Le grand écart

D’un côté, le slogan pétainiste détourné en « Travail, famille, pastis ». Avec une faute de grammaire et/ou d’orthographe. Quelqu’un a rectifié en remplaçant « pastis » par « vin ». Il est vrai que nous sommes à Arbois, capitale du vignoble jurassien. Une petite production, mais de qualité, dont le vin le plus réputé, et souvent déroutant pour les non initiés, est le vin jaune. Le prince de Metternich disait que c’était le vin des rois. L’anis distillé, et plus précisément le pont, qui titre 45 degrés, est pourtant originaire de Pontarlier, capitale du Haut-Doubs, dans le département voisin. Rivalités ridicules, il va s’en dire. On aime détester le voisin. Les Franc-Comtois adorent dire du mal des Suisses, par exemple. Mais beaucoup d’entre eux y trouvent leur compte en allant travailler de l’autre côté de la frontière, où les salaires sont trois fois ce qu’ils sont en France. Ou en vendant leurs produits aux Suisses frontaliers.

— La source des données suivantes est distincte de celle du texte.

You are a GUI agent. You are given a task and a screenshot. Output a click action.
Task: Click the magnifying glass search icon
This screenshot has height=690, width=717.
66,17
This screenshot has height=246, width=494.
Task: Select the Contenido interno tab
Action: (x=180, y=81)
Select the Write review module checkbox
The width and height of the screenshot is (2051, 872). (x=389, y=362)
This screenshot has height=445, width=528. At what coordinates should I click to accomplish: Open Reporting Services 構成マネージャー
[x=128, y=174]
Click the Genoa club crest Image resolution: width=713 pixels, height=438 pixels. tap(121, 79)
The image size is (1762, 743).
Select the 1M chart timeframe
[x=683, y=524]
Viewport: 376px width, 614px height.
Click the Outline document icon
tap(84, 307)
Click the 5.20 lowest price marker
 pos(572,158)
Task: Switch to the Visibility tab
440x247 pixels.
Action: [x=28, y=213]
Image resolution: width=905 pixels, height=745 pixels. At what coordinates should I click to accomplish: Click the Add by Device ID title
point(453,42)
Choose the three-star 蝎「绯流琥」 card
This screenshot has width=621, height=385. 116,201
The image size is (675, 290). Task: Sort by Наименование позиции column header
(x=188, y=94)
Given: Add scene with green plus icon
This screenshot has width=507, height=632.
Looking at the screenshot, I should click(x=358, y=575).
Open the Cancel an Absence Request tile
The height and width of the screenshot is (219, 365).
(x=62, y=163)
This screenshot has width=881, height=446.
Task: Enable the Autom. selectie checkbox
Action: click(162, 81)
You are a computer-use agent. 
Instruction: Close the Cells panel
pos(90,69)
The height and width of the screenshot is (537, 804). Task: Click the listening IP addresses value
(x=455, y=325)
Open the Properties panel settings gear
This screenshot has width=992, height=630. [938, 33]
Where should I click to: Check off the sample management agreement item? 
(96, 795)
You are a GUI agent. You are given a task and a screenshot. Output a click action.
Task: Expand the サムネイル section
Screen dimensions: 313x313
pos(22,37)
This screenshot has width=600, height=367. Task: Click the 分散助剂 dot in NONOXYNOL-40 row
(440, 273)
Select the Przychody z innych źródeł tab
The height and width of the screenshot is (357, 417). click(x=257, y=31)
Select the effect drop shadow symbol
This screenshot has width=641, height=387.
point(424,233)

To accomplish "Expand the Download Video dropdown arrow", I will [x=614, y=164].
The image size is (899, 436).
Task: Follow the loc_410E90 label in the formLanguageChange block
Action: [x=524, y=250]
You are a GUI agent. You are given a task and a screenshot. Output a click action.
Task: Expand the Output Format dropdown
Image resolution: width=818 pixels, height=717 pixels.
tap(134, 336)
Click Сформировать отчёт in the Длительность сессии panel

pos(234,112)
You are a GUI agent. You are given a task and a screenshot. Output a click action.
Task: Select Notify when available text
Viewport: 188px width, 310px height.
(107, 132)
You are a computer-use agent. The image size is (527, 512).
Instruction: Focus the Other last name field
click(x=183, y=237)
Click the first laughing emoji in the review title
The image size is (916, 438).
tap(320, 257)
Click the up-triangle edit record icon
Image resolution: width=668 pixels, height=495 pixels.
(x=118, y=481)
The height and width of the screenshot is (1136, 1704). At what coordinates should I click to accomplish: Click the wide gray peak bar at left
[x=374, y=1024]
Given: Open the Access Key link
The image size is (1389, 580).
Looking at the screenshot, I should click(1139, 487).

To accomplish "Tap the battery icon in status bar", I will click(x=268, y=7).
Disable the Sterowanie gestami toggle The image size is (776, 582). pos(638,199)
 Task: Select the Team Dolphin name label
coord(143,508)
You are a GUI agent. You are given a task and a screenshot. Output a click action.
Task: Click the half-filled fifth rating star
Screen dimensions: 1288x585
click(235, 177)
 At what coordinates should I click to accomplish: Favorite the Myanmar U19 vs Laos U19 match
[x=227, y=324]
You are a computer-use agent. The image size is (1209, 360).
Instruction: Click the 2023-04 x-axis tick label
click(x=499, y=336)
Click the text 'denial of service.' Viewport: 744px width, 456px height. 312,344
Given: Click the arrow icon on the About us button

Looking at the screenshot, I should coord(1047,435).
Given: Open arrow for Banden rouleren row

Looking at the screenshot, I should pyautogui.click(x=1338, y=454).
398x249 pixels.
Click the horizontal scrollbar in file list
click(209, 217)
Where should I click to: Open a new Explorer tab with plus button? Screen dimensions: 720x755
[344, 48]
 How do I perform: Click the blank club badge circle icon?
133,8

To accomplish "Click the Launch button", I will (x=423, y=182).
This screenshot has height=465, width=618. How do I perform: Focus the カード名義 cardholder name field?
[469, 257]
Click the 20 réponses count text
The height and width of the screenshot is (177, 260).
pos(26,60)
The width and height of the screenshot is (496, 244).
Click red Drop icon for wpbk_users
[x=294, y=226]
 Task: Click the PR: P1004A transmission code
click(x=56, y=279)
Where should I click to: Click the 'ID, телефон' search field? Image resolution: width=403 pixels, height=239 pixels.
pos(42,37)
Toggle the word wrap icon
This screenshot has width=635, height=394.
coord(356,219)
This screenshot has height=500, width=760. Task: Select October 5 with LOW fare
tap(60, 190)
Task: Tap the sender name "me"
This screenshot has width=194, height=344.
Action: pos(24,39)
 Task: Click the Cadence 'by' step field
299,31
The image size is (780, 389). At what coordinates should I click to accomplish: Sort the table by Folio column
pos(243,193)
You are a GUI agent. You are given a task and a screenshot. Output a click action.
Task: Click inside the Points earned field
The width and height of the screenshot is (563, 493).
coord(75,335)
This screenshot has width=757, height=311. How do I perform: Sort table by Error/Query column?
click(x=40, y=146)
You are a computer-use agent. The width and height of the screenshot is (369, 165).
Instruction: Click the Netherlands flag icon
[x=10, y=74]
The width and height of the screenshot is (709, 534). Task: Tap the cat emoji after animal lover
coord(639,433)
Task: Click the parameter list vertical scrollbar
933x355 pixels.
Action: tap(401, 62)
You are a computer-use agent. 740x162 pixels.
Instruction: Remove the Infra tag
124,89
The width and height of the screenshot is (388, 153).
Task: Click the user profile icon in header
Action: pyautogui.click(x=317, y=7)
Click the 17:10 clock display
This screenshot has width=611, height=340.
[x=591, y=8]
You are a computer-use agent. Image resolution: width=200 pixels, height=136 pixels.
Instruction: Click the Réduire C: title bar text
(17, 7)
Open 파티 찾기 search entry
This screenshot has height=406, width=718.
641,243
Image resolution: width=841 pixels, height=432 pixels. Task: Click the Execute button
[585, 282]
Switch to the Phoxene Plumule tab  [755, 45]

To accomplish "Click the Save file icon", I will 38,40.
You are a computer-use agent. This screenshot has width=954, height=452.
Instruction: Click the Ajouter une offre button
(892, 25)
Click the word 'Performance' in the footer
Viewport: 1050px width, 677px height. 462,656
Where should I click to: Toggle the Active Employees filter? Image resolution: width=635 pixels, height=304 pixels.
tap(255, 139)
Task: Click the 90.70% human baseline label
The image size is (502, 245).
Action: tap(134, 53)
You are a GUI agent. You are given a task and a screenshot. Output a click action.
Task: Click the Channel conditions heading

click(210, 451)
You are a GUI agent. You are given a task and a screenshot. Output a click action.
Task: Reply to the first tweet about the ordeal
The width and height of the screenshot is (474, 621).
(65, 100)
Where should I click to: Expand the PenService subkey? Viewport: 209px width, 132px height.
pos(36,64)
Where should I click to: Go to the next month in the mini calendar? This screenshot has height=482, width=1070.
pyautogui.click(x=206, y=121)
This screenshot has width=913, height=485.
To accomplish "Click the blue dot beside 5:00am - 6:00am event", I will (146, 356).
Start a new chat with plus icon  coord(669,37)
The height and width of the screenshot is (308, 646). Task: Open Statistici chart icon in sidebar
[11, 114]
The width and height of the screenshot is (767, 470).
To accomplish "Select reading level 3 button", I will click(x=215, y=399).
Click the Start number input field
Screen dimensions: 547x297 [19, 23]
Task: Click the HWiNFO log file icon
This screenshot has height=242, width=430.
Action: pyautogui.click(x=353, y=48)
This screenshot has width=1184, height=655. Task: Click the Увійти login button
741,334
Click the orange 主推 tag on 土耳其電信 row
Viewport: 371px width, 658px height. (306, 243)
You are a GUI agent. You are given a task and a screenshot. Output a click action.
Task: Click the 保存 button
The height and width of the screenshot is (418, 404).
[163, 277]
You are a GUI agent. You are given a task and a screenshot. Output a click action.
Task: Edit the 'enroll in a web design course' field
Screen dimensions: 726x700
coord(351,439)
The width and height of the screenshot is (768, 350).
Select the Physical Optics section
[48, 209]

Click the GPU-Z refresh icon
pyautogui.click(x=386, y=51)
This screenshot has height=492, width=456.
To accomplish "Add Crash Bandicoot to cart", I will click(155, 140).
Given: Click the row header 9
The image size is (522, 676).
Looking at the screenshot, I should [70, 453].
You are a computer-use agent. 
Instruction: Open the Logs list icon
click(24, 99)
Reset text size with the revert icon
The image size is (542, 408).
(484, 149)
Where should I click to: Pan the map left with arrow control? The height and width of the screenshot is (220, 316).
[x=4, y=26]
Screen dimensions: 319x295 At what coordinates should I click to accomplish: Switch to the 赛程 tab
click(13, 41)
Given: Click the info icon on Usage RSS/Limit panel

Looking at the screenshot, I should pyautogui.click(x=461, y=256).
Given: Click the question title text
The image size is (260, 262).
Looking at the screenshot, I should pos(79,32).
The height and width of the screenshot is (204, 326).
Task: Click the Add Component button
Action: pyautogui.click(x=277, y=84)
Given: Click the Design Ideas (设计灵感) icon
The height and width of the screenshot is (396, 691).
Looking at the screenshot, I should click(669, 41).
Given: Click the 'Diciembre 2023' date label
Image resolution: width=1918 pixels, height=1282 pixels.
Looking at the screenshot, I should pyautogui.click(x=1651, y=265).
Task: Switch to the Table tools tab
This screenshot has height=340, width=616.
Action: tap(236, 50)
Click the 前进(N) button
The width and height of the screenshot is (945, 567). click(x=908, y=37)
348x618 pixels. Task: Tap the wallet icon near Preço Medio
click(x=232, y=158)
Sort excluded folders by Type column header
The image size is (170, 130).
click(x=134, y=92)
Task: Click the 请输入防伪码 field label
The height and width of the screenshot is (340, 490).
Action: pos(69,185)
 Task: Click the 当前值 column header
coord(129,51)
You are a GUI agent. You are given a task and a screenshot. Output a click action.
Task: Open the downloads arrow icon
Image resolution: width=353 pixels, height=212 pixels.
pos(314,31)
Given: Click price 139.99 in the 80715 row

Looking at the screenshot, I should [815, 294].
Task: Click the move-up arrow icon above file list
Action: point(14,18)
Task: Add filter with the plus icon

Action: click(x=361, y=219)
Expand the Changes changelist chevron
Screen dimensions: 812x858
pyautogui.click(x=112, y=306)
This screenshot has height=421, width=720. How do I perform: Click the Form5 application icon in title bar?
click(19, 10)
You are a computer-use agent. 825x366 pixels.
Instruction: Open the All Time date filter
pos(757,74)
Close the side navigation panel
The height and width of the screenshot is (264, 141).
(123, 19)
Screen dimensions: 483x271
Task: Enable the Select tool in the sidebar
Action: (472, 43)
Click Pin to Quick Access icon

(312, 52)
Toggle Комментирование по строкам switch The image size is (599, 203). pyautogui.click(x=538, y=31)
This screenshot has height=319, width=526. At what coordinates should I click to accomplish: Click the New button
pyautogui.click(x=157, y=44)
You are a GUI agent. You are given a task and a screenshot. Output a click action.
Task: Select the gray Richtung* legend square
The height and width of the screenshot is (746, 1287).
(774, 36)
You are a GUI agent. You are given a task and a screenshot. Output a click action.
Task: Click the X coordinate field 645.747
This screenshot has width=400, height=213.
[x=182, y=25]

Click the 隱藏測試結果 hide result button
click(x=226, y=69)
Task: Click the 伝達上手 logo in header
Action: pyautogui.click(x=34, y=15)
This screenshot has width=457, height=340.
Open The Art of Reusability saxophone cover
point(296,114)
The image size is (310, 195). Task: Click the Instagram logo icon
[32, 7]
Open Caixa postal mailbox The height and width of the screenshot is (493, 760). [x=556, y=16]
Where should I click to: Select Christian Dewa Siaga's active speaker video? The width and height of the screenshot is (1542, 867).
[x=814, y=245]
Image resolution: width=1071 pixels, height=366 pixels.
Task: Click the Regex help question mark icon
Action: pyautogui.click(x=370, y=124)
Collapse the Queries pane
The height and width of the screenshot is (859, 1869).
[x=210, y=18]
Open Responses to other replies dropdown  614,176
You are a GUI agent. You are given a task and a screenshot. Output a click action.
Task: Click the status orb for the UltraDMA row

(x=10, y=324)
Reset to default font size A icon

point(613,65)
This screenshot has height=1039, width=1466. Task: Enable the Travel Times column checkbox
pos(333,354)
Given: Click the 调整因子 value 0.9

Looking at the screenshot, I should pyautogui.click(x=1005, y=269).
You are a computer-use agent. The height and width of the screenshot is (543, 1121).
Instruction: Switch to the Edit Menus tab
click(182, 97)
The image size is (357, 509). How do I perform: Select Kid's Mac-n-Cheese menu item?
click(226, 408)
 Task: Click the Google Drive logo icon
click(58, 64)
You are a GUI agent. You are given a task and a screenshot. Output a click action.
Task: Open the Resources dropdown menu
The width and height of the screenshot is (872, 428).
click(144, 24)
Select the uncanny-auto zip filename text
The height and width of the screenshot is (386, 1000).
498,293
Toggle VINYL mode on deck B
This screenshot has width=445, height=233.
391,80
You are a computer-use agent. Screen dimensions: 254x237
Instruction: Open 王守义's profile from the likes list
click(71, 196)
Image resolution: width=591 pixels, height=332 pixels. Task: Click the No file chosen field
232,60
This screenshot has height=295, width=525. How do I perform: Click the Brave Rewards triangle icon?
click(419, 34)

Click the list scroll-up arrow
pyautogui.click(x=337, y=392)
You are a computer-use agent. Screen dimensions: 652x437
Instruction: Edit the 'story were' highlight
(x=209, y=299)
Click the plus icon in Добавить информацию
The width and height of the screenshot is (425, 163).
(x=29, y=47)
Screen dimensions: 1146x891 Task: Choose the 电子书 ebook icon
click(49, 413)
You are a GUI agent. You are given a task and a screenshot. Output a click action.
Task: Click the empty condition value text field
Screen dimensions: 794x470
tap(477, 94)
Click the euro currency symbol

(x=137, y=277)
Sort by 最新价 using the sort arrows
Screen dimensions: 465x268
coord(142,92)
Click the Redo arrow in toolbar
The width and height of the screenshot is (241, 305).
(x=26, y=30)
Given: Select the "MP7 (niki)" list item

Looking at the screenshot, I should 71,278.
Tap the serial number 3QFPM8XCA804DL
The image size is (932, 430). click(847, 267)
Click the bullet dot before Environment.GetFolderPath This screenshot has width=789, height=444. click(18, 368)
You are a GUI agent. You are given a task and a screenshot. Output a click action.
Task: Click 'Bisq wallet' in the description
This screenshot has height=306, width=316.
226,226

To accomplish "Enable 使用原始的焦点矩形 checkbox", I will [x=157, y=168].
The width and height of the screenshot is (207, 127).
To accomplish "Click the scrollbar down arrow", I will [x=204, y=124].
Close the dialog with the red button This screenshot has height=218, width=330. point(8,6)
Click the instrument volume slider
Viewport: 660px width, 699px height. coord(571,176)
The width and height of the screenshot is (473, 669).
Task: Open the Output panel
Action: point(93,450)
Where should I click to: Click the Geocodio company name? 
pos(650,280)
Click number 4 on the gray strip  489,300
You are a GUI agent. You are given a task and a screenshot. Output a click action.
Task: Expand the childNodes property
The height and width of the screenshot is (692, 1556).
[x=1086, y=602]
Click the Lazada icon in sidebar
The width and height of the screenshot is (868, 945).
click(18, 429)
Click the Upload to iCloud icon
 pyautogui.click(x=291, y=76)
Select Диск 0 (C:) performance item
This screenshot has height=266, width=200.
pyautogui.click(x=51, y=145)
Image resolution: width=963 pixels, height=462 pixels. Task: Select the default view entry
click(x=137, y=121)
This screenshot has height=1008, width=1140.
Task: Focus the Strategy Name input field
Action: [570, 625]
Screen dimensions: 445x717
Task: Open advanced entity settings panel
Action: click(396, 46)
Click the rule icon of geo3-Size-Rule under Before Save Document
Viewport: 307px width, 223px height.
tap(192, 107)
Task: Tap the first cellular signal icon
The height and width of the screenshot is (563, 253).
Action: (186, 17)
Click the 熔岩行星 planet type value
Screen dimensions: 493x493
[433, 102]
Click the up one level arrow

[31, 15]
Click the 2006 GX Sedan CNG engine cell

Sur la partie de droite de l’image, on cherche à nous rassurer en indiquant que pour lutter contre le réchauffement climatique il faut boire du vin. Ce n’est pas faux si le vin est de qualité et produit selon des méthodes qui écartent pesticides et autres herbicides. La photo a été prise chez les Zinzins du Vin, bar à vins où j’emmène tous les visiteurs de passage à Besançon. J’en profite pour rendre hommage à Pierre Overnoy, producteur d’excellents vins, que je n’avais pas vu depuis près de vingt ans et que j’ai rencontré lors de la dernière fête du Biou, qui marque le début des vendanges dans le Jura. Pierre fait la démonstration que le vin conserve, même si à 82 ans il marche un peu voûté.

Encore ceci : quand j’étais un jeune adulte, jamais je n’aurais imaginé que l’on en viendrait à parler de mon vivant de dérèglement climatique chaque jour que le soi-disant bon dieu fait. Et même qu’une nouvelle profession (de foi) apparaîtrait : celle de collapsologue. Que nos enfants soient préservés de la disparition de l’homo-sapiens ! Mais qu’ils en profitent pour remettre en cause nos modes de vie les plus mauvais, notre égoïsme sans limite, notre incapacité à vivre en harmonie avec la nature. Un exemple nous montre la voie, celui des Amérindiens qui survivent en Amazonie. Avant qu’il ne soit trop tard.